Stored data:
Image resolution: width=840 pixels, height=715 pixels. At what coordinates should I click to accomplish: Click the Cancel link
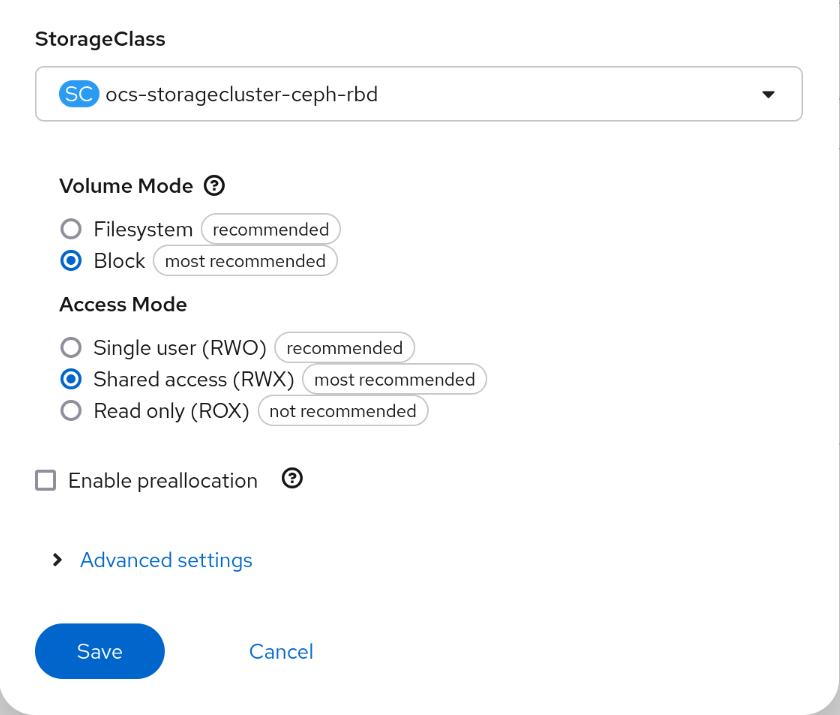tap(281, 652)
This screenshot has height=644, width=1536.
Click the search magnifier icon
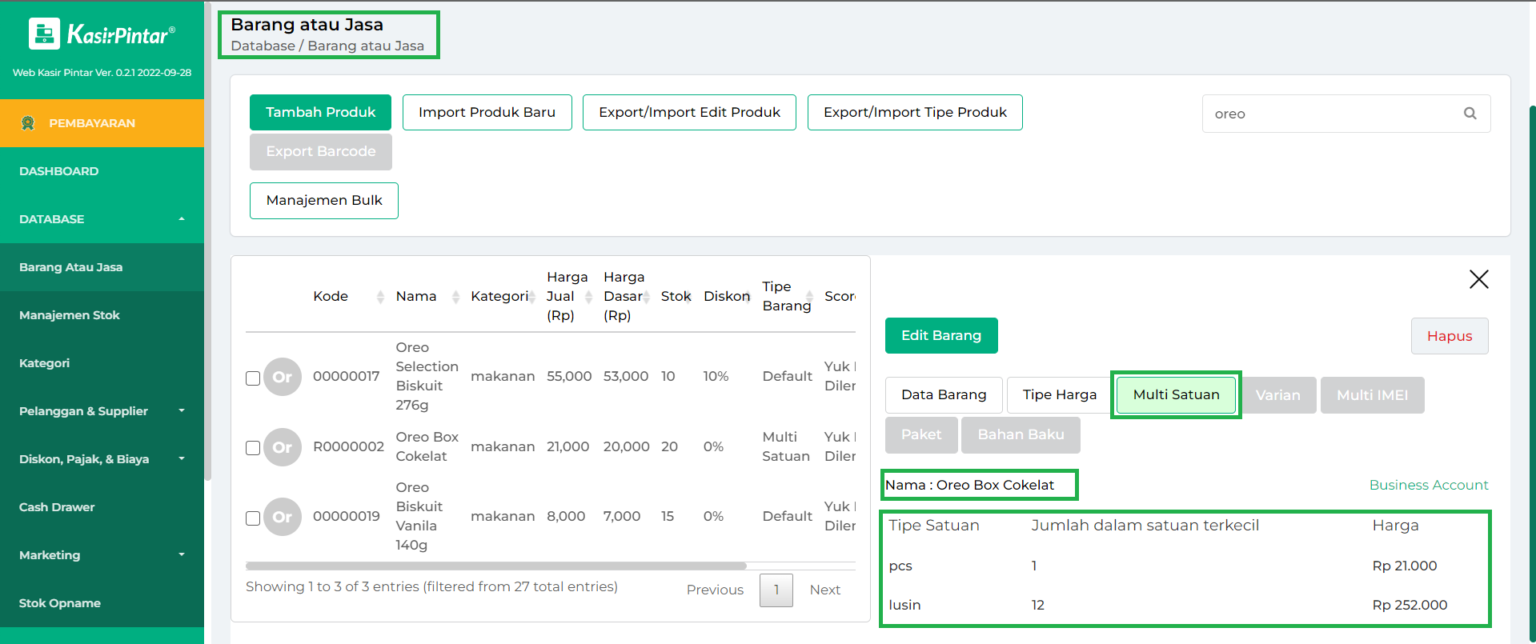click(1469, 113)
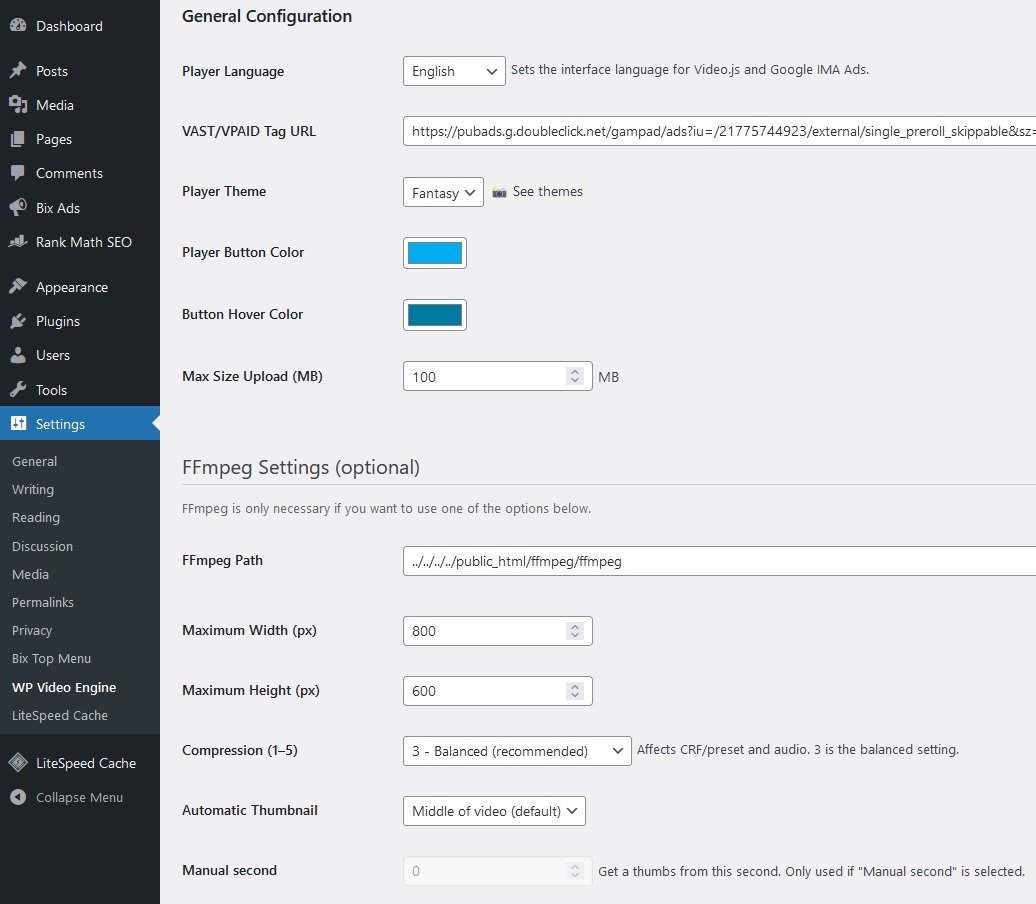
Task: Click the Posts pushpin icon
Action: pos(18,71)
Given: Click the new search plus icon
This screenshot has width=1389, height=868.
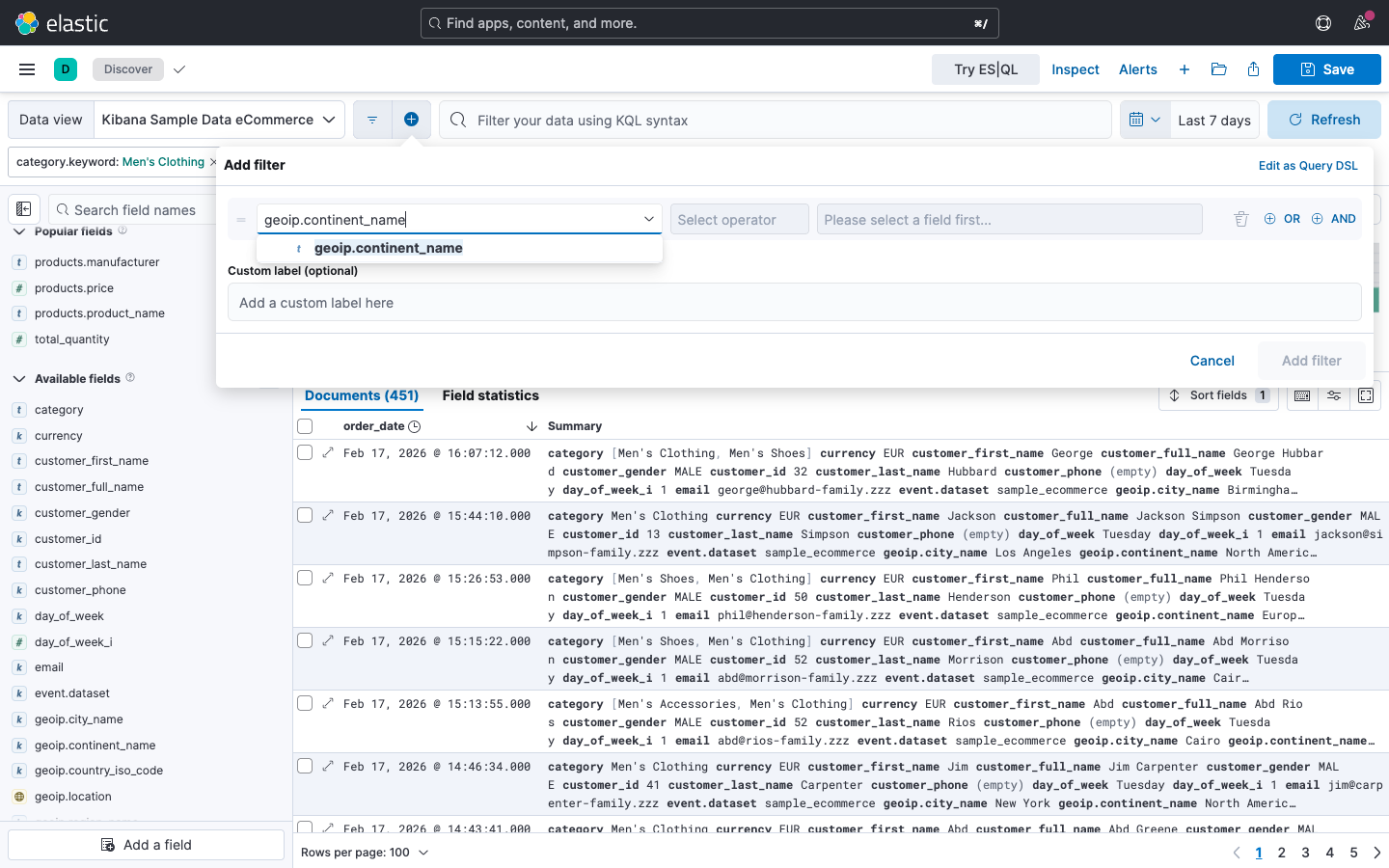Looking at the screenshot, I should (x=1184, y=69).
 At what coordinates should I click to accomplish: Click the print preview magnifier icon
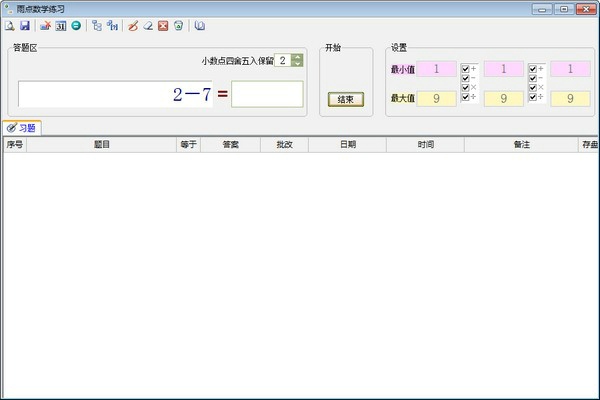tap(9, 25)
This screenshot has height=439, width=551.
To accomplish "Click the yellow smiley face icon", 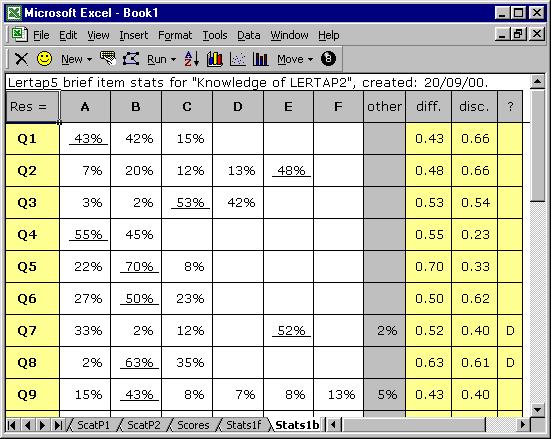I will tap(45, 59).
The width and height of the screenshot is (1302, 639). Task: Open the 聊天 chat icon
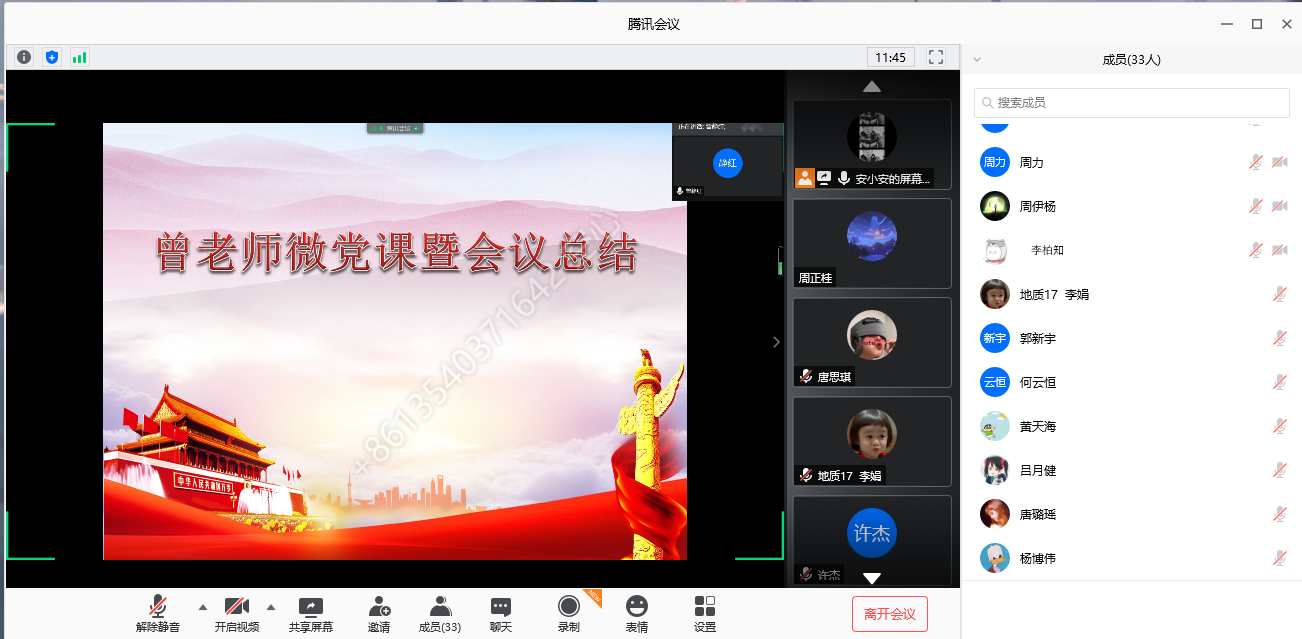(501, 607)
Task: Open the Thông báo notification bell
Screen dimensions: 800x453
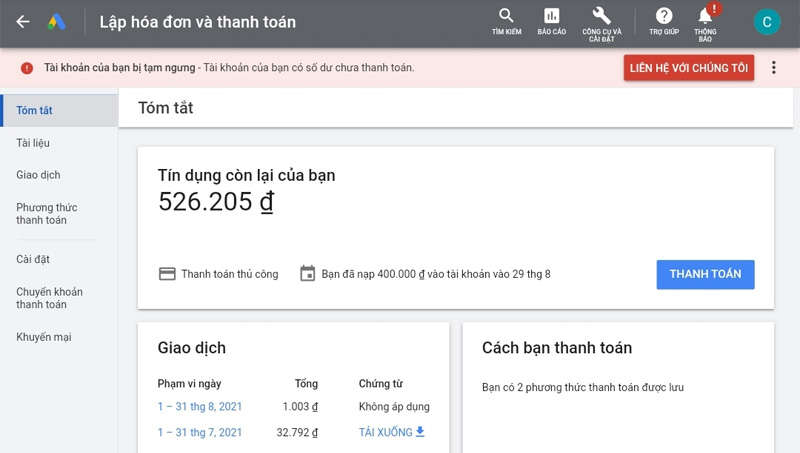Action: click(706, 17)
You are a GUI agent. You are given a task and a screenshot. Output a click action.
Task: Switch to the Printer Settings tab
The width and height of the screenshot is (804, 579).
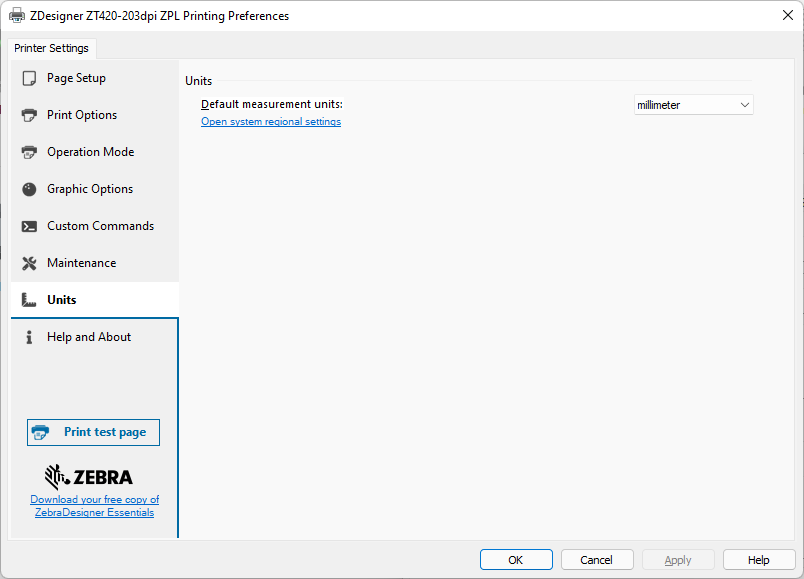tap(51, 48)
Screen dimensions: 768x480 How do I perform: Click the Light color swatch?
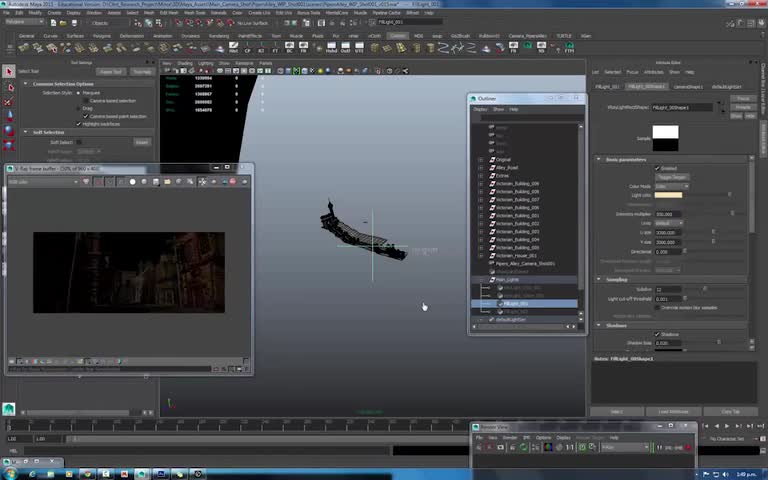point(667,195)
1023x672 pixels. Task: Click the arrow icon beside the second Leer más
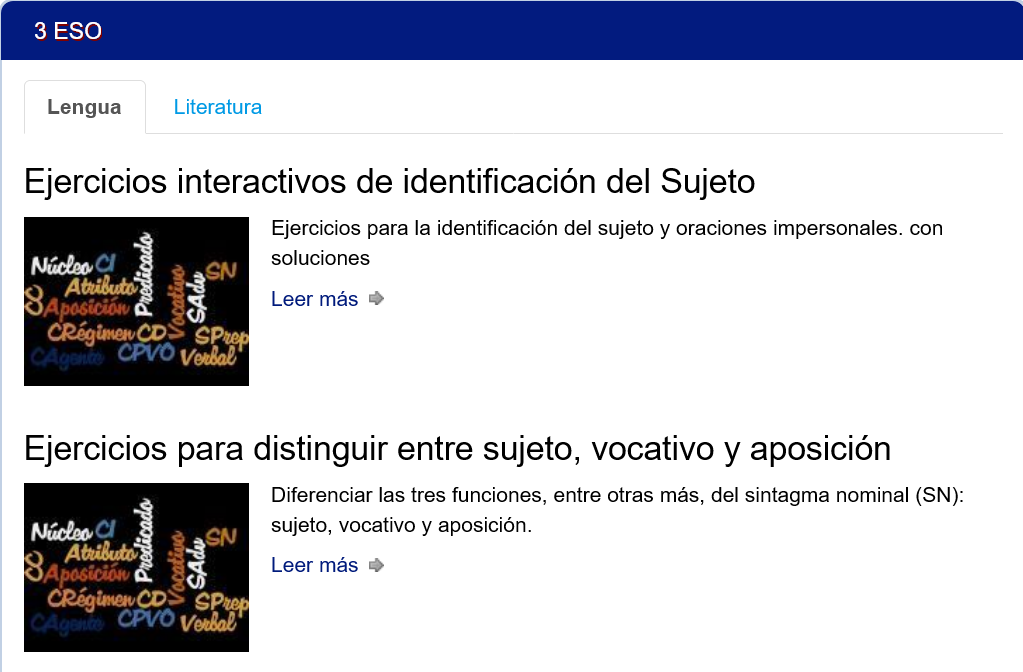(x=377, y=566)
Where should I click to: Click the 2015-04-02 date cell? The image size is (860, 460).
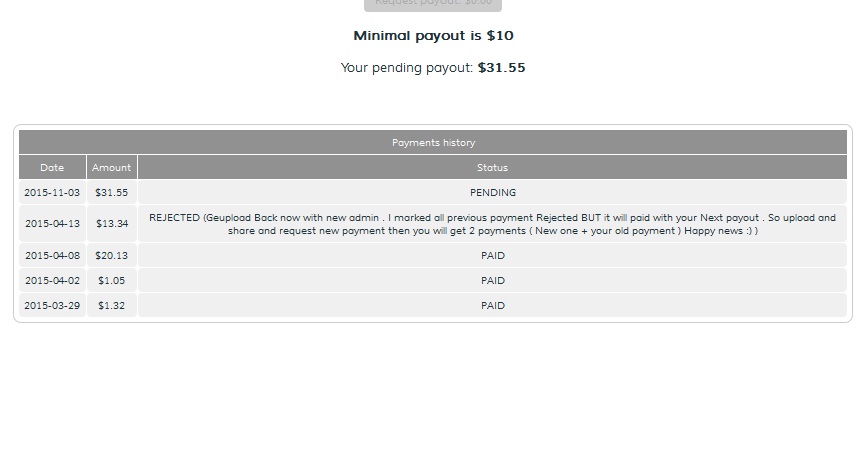(52, 280)
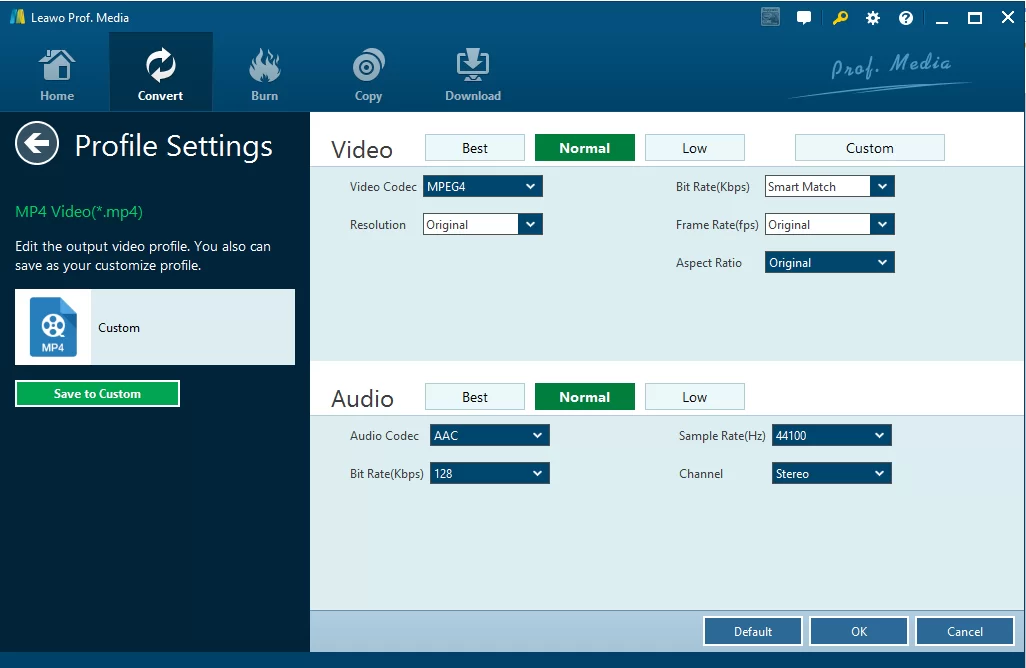Image resolution: width=1026 pixels, height=668 pixels.
Task: Open the Burn flame icon
Action: tap(264, 65)
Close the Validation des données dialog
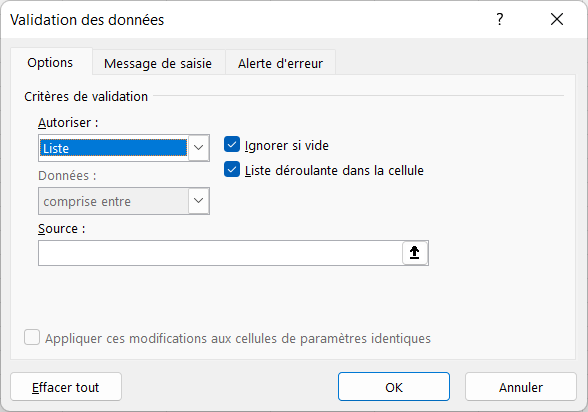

What you need to do: A word-for-word copy is required of the lines above from the line with "The width and height of the screenshot is (1302, 639)." through the last line of the data; no other lines and no pictures belong in it.

Answer area:
The width and height of the screenshot is (1302, 639). Task: Open the 聊天 chat icon
(501, 607)
Task: Open the Thông báo notification bell
Screen dimensions: 800x453
Action: click(706, 17)
You are a GUI agent. You are given a task and a screenshot. Output a click action.
Task: Switch to the Printer Settings tab
The width and height of the screenshot is (804, 579).
tap(51, 48)
Screen dimensions: 768x480 How do I perform: Click the Light color swatch?
point(667,195)
1023x672 pixels. Task: Click the arrow icon beside the second Leer más
(x=377, y=566)
Where should I click to: Click the 2015-04-02 date cell? The image size is (860, 460).
(52, 280)
Image resolution: width=1026 pixels, height=668 pixels.
Task: Open the Burn flame icon
Action: tap(264, 65)
Close the Validation des données dialog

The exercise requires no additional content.